Why does everyone love Dethklok but then listen to ___ ____ _______?
One time I met this guy. He was the drummer for a popular death metal band. Before a show, you might think a death metal band would be trying drink every beer backstage, setting up a recording device in the girl’s bathroom, and stealing bottles of obscure liqueur from the bar. But you are wrong. What really was happening was the normal brutal band routine. The drummer was warming up with rudiments on his drum pad in the back room for 4 hours. The two guitarists were on their Macbooks playing Internet Boggle, their singer was pacing around doing vocal exercises in the middle of everyone, and their bassist was taking a nap after doing a photo shoot with PETA.
When they had to play something was wrong with the drum triggers so they couldn’t use them, and there were no overhead mics at the club. After 2 songs the band literally just had to stop playing cause no one (no one) could hear kick or cymbal. It’s not like the drummer just said fuck it, kicked it in to overdrive, and made it happen. He couldn’t actually hit his drums hard enough for them to be audible.
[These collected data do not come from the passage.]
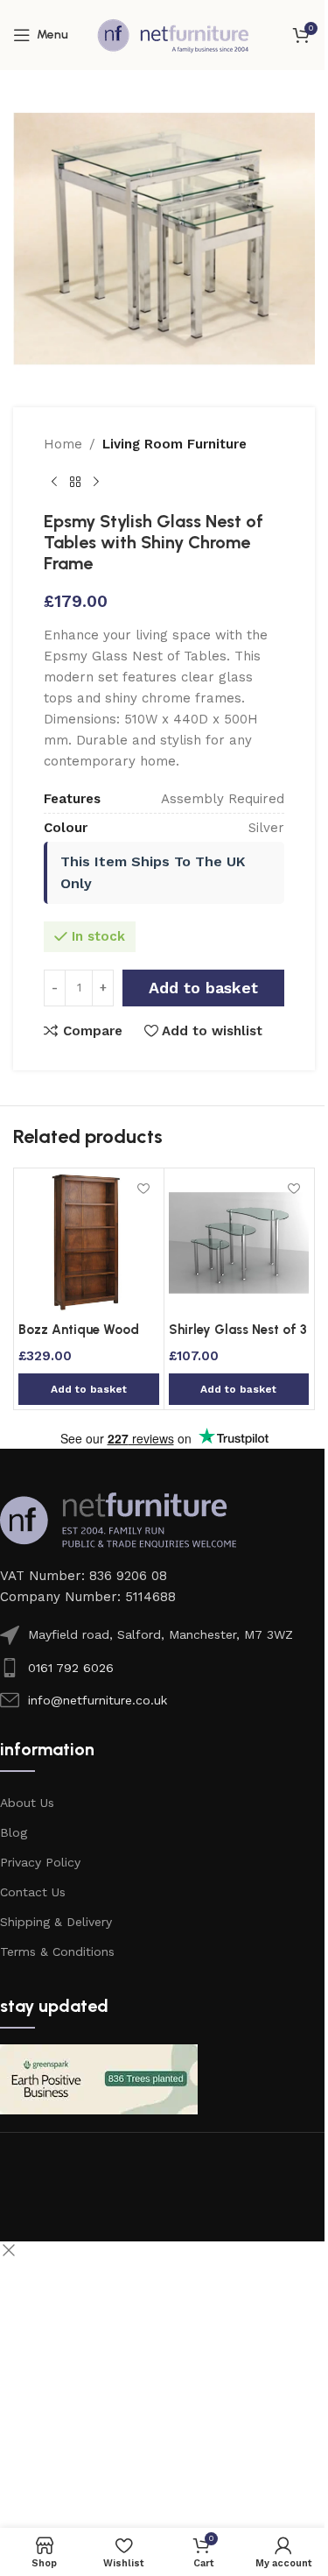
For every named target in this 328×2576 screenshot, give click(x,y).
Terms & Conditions (57, 1951)
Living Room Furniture (174, 444)
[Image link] (118, 1520)
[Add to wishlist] (144, 1188)
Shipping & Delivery (56, 1922)
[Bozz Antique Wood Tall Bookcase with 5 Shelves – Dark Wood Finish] (88, 1243)
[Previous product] (54, 482)
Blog (13, 1832)
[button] (88, 1389)
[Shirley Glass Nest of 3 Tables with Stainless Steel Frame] (239, 1243)
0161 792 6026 (71, 1668)
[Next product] (96, 482)
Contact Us (33, 1892)
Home (63, 444)
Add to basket (203, 987)
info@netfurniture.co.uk (97, 1700)
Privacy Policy (40, 1862)
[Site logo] (173, 34)
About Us (27, 1803)
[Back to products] (75, 482)
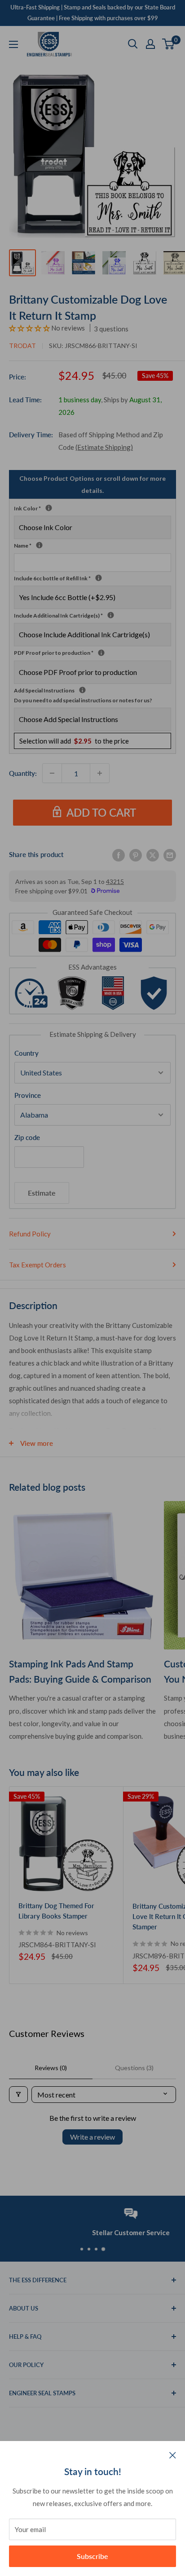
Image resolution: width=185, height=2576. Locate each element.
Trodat (22, 345)
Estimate (42, 1192)
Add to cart (101, 812)
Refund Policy (30, 1234)
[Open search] (133, 44)
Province (27, 1095)
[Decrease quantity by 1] (52, 773)
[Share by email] (169, 854)
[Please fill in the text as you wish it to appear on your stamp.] (39, 545)
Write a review (92, 2136)
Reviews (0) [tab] (51, 2067)
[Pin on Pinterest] (135, 854)
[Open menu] (13, 44)
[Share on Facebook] (118, 854)
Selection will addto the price (74, 741)
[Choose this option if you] (110, 615)
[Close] (172, 2454)
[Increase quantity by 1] (99, 773)
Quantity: (23, 773)
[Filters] (18, 2094)
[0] (168, 44)
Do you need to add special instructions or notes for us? (83, 700)
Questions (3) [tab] (134, 2067)
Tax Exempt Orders (37, 1265)
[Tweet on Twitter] (152, 854)
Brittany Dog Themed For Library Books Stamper (56, 1911)
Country (26, 1053)
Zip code (27, 1137)
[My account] (150, 44)
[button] (30, 328)
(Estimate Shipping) (104, 447)
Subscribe (92, 2556)
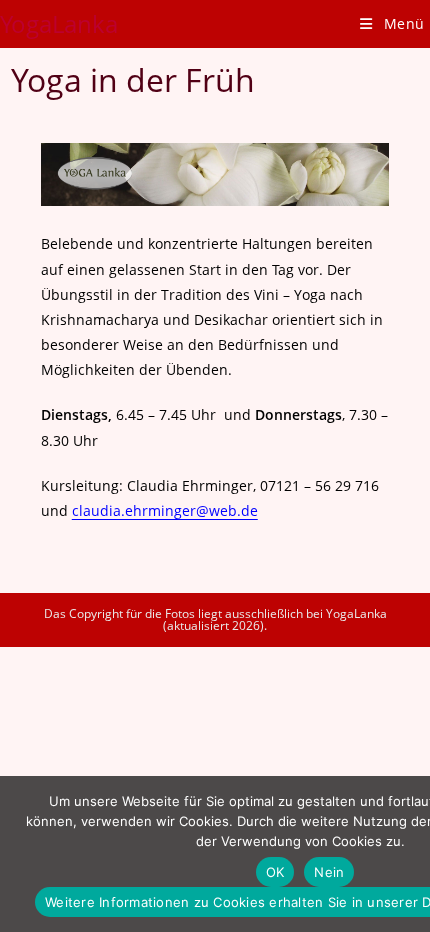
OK (275, 872)
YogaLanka (59, 23)
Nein (329, 872)
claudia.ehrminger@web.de (165, 510)
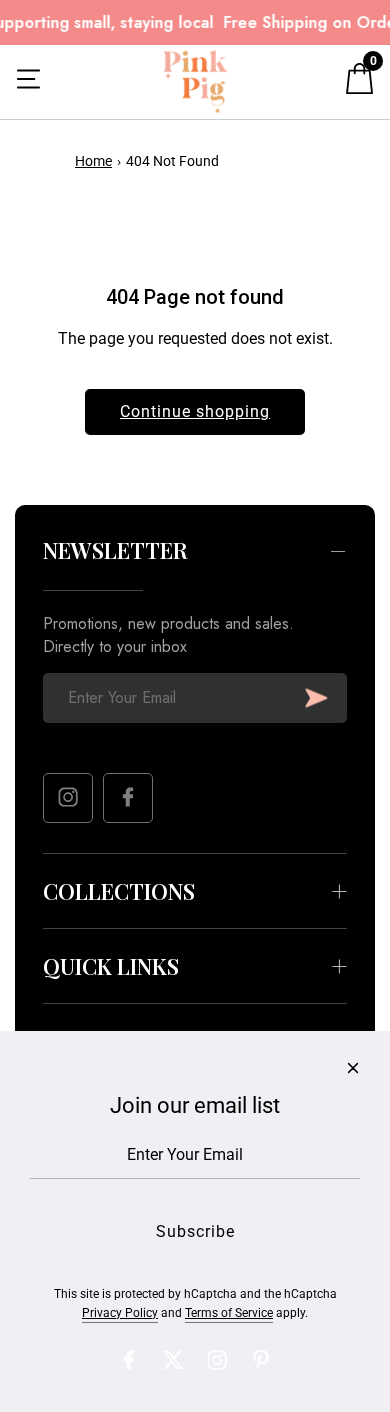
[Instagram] (68, 798)
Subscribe (316, 697)
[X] (173, 1360)
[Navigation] (28, 82)
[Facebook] (128, 798)
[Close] (353, 1068)
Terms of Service (229, 1313)
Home (93, 161)
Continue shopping (195, 411)
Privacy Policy (120, 1313)
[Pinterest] (261, 1360)
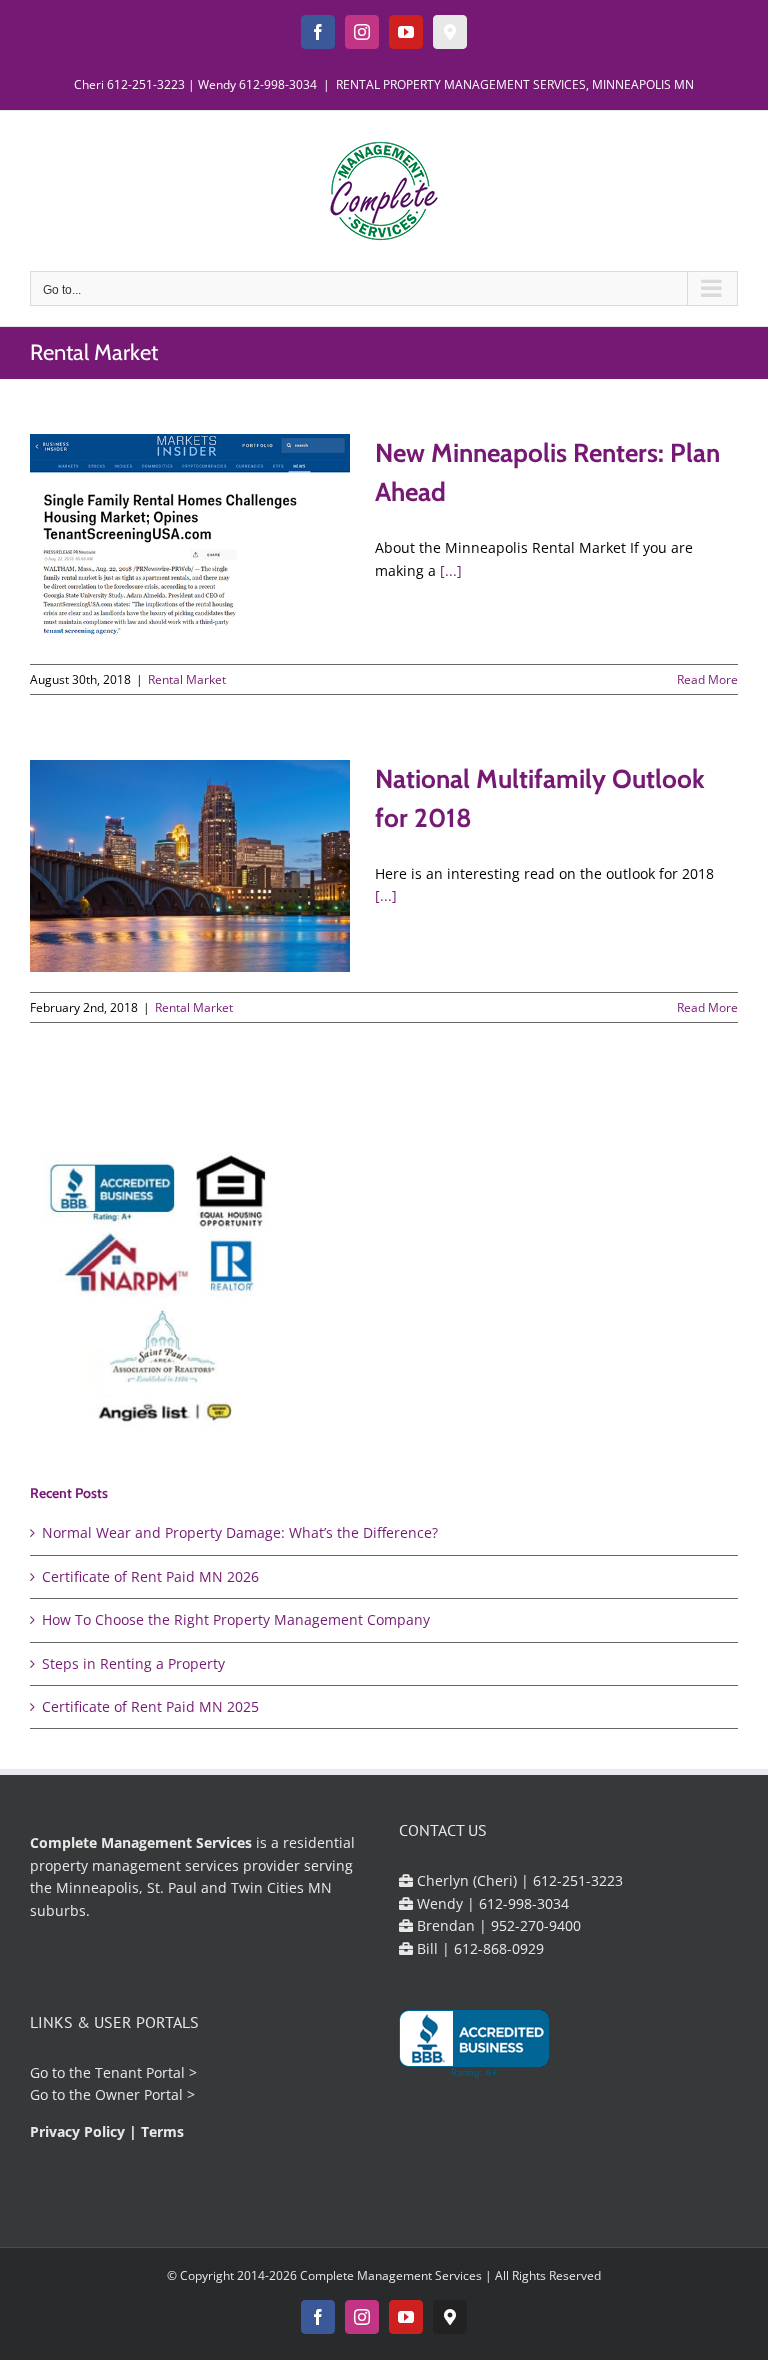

That’s how fucking brutal metal is today. In order to play your songs you need a sensor to detect the slightest brush against your kick drum head and then it sends a really loud noise to the PA. And you can’t hit gigantic cymbals hard enough for people standing on stage with you to hear. That’s talent. That’s fucking brutal. Did you see how still that guy stood while he played his derivative sweep solo? He didn’t miss a note. He gently caressed his strings with a total movement of 8 centimeters in his right thumb and forefinger. Fucking metal. Soooo sick.
There should be a new name for the genres called death metal, tech-metal, and math-metal today. It can be called “I Watch Videos of Polyrhythmic Drum Solos on YouTube for Fun, and I Can’t Throw a Ball, I Grew Up Without a Dad, and If I Wouldn’t Have Gotten Way Into Playing Guitar In My Room By Myself For 14 Years When No One Would Talk to Me, I Would Have Turned Out To Be a Gamer Who Lives With My Parents At 35 (Oh Shit Actually I Am Both of Those Things)-tal.” So far black metal is still keeping it real. I personally can’t wait for 15-year-olds to make up “blackcore” though, that is going to be AWESOME!
The only person who hasn’t lost site of what matters is me. Me and Lily Allen. So fuck you, I’ll see you at the gym.